Bloomsbury (2010)
ISBN: 978 1 4088 0212 0
Reviewed by Tehani Wessely, May 2010
This is an impressive debut from first-time novelist Jaclyn Dolamore, but it certainly had a journey and a half on publication. After the cover debacle that raged on the Internet over Justine Larbalestier’s novel Liar, it was quite unbelievable to most that publisher Bloomsbury could turn around and make the exact same mistake AGAIN. The international version of the book originally showed a very light-skinned model on the cover, despite it being made very clear in the book that the protagonist Nimira is “dark and foreign” (p. 5). Furore erupted once again, and once again Bloomsbury pulled the cover, replacing it with a more appropriate model. Clever marketing or complete ignorance, it’s difficult to say, but it did get this book a significant amount of exposure it may not otherwise have garnered as a debut book. It’s worth noting that the Australian cover has avoided the issue entirely (just as Larbalestier’s did) by being a romantic-style artwork instead of using a live model.
Nimira is a “trouser-girl”, an exotically foreign dancer and singer down on her luck. Her life is changed when the upper-class sorcerer Hollin Parry employs her to sing with the automaton he has purchased. Nimira suddenly finds herself in a new lifestyle, with new prospects, but all is not well in Hollin’s house, and certainly not everything is what it seems with the automaton. Nimira soon discovers the secret of the automaton, which throws her newfound happiness into disarry – can Nimira solve the strange mysteries that plague the Parry household and still stay true to herself?

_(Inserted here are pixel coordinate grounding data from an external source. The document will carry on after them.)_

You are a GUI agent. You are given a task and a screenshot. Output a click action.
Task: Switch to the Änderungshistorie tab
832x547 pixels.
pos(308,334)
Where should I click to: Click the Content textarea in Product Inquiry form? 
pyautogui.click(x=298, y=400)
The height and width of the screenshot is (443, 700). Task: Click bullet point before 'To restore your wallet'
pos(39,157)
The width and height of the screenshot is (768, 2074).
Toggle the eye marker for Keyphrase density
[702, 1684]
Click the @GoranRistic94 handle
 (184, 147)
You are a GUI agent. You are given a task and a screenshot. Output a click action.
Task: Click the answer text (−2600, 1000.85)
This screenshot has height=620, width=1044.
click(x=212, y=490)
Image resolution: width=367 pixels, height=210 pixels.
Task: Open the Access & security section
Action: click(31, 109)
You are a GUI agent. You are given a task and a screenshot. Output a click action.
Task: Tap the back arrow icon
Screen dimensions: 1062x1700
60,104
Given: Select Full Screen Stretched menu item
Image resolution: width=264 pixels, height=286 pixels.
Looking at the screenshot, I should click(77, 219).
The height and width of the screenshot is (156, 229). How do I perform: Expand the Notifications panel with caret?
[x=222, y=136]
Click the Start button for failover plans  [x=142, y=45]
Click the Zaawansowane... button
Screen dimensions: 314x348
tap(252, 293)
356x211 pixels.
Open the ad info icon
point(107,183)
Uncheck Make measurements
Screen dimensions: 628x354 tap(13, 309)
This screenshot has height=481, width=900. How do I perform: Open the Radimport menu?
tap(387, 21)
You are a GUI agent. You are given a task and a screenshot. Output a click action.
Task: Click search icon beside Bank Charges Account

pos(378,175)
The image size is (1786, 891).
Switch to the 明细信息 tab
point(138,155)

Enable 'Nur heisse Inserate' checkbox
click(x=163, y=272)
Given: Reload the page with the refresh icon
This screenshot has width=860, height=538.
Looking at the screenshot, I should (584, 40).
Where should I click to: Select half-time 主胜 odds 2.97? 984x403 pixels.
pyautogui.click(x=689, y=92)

I found this book very easy to read – Dolamore’s writing is lush and elegant, without being overly flowery. The world she has created is many-faceted and full of surprises; I liked that it wasn’t excessively complicated and was simply presented. However, I’m not sold on this as a Young Adult novel (which is how it has been marketed) – Nimira is living a grown-up life and acts as an adult, including falling in love with men older than she who are CLEARLY adult. There’s nothing inappropriate in content – in fact it’s very sweet – but it just doesn’t hit my YA buttons.
Magic Under Glass is not presented as a series, but the ending is sufficiently open enough that more books are sure to follow. I shall look forward to them.